*** Opening SUPPLIED DATA ***

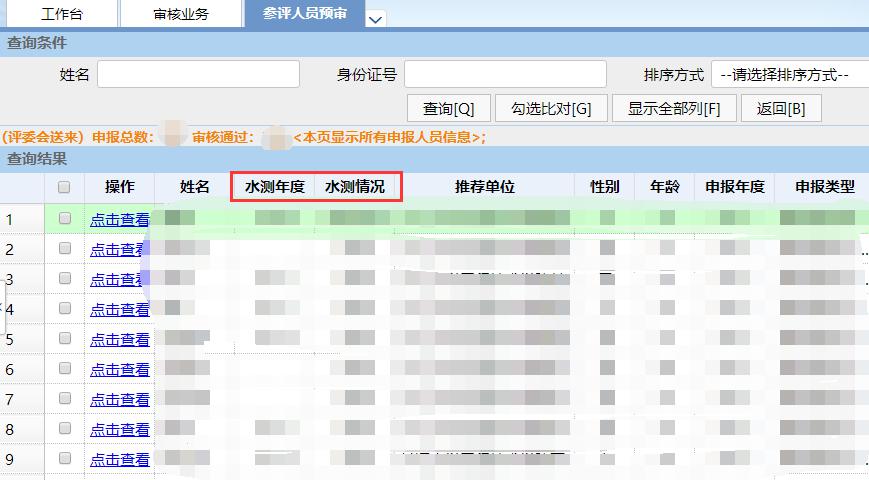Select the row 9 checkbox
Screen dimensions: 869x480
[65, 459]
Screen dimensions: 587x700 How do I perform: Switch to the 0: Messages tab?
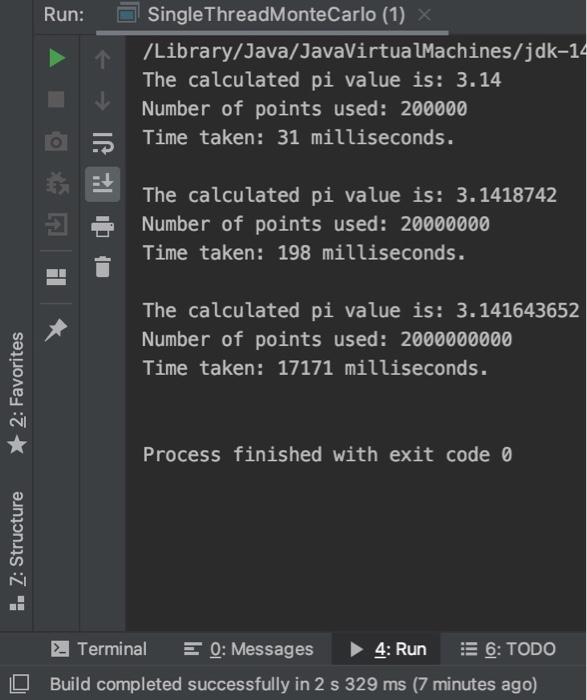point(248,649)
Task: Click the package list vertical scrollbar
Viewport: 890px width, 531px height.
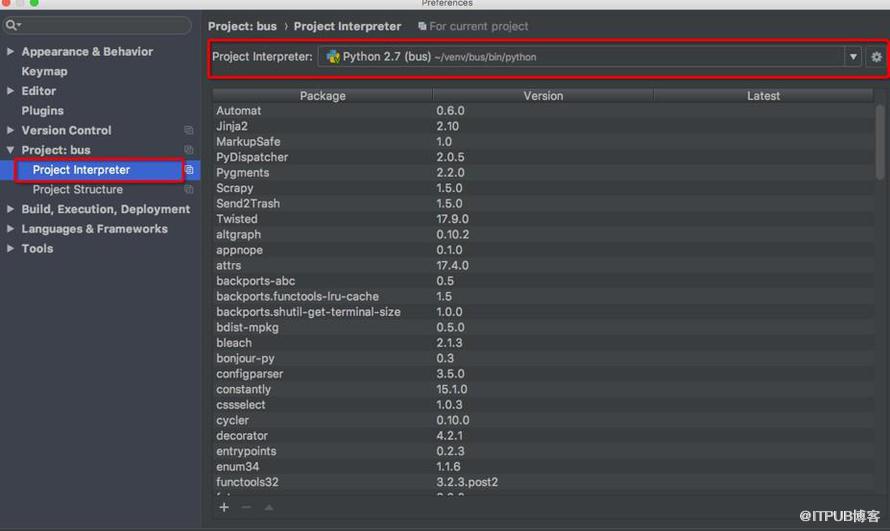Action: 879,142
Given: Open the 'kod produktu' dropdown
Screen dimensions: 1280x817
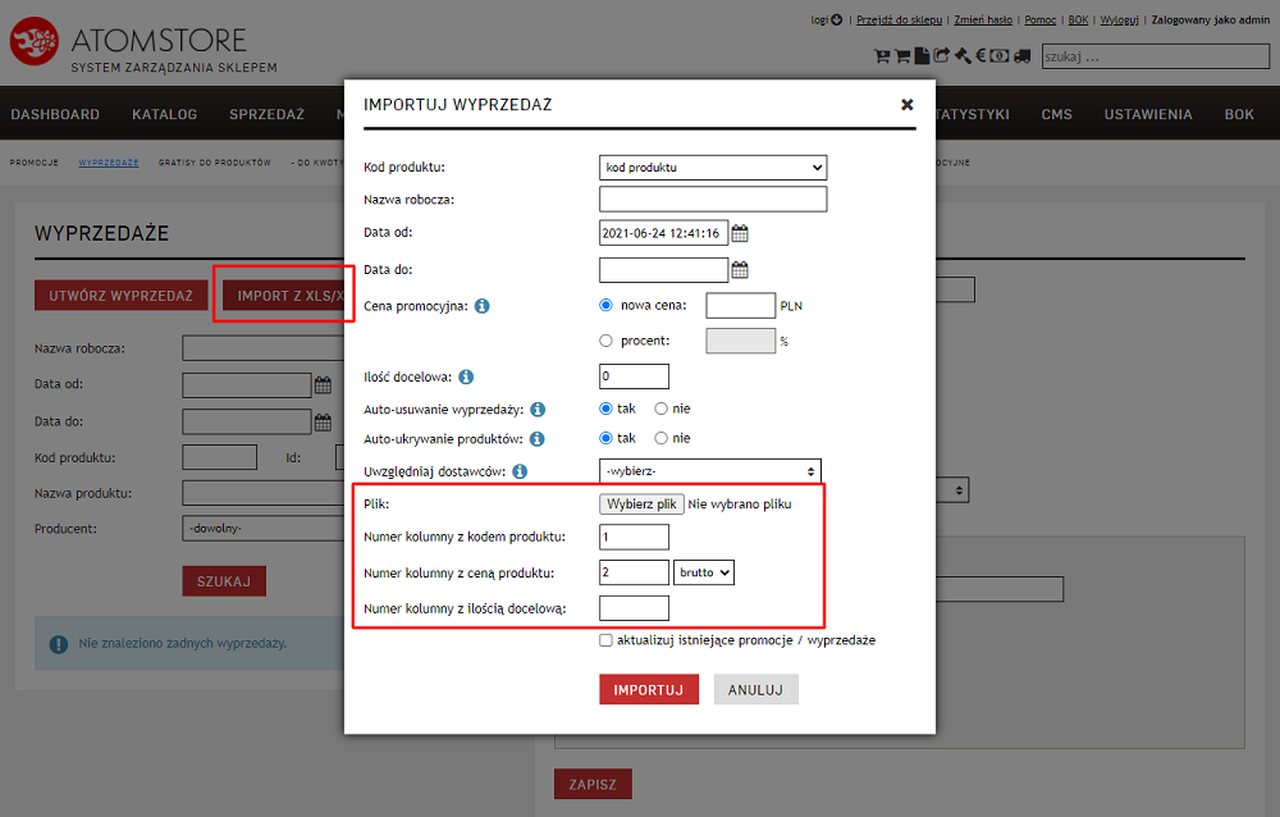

*** Closing SUPPLIED DATA ***

TASK OBJECTIVE:
Go back to the listing above and reproduce, exactly, the stretch from the line bearing "Screen dimensions: 587x700" through the line bearing "Given: Open the 'kod produktu' dropdown", without its pictures.

RESULT FOR THIS EXERCISE:
Screen dimensions: 587x700 How do I perform: Switch to the 0: Messages tab?
point(248,649)
Task: Click the package list vertical scrollbar
Viewport: 890px width, 531px height.
Action: 879,142
Given: Open the 'kod produktu' dropdown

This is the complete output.